This defines an exit code for the Process with exit status 418 and exit message the work chain had an identity crisis. The string ERROR_I_AM_A_TEAPOT is a label that the developer can use to reference this particular exit code somewhere in the Process code itself.

Whenever a Process exits through a particular error code, the caller will be able to introspect it through the exit_status and exit_message attributes of the node. Assume for example that we ran a Process that threw the exit code described above, the caller would be able to do the following:

in[1] node = load_node(<pk>)
in[2] node.exit_status
out[2] 418
in[2] node.exit_message
out[2] 'the process had an identity crisis'

This is useful, because the caller can now programmatically, based on the exit_status, decide how to proceed. This is an infinitely more robust way of communicating specific errors to a non-human than parsing text-based logs or reports. Additionally, the exit codes make it very easy to query for failed processes with specific error codes.

See also

Additional documentation, specific to certain process types, can be found in the following sections:

Exit code conventions#

In principle, the only restriction on the exit status of an exit code is that it should be a positive integer or zero. However, to make effective use of exit codes, there are some guidelines and conventions as to decide what integers to use. Note that since the following rules are guidelines you can choose to ignore them and currently the engine will not complain, but this might change in the future. Regardless, we advise you to follow the guidelines since it will improve the interoperability of your code with other existing plugins. The following integer ranges are reserved or suggested:

  • 0 - 99: Reserved for internal use by aiida-core

  • 100 - 199: Reserved for errors parsed from scheduler output of calculation jobs (note: this is not yet implemented)

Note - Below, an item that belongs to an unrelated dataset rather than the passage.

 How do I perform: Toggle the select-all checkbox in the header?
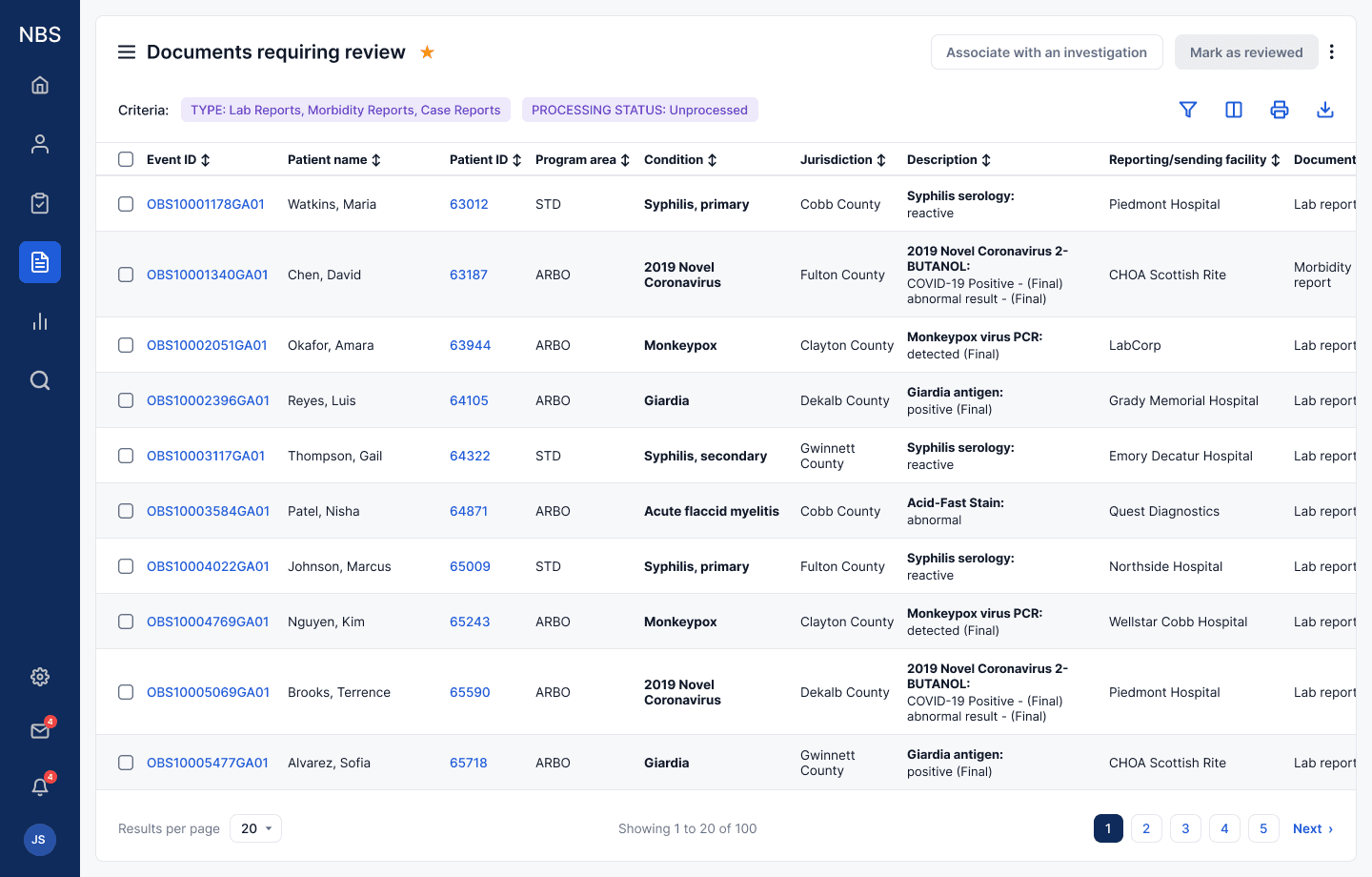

  • 200 - 299: Suggested to be used for process input validation errors

  • 300 - 399: Suggested for critical process errors

For any other exit codes, one can use the integers from 400 and up.

Process metadata#

Each process, in addition to the normal inputs defined through its process specification, can take optional ‘metadata’. These metadata differ from inputs in the sense that they are not nodes that will show up as inputs in the provenance graph of the executed process. Rather, these are inputs that slightly modify the behavior of the process or allow to set attributes on the process node that represents its execution. The following metadata inputs are available for all process classes:

  • label: will set the label on the ProcessNode

  • description: will set the description on the ProcessNode

  • store_provenance: boolean flag, by default True, that when set to False, will ensure that the execution of the process is not stored in the provenance graph

Sub classes of the Process class can specify further metadata inputs, refer to their specific documentation for details. To pass any of these metadata options to a process, simply pass them in a dictionary under the key metadata in the inputs when launching the process. How a process can be launched is explained the following section.

Launching processes#

Any process can be launched by ‘running’ or ‘submitting’ it. Running means to run the process in the current python interpreter in a blocking way, whereas submitting means to send it to a daemon worker over RabbitMQ. For long running processes, such as calculation jobs or complex workflows, it is best advised to submit to the daemon. This has the added benefit that it will directly return control to your interpreter and allow the daemon to save intermediate progress during checkpoints and reload the process from those if it has to restart. Running processes can be useful for trivial computational tasks, such as simple calcfunctions or workfunctions, or for debugging and testing purposes.

Process launch#

To launch a process, one can use the free functions that can be imported from the aiida.engine module. There are four different functions:

As the name suggest, the first three will ‘run’ the process and the latter will ‘submit’ it to the daemon. Running means that the process will be executed in the same interpreter in which it is launched, blocking the interpreter, until the process is terminated. Submitting to the daemon, in contrast, means that the process will be sent to the daemon for execution, and the interpreter is released straight away.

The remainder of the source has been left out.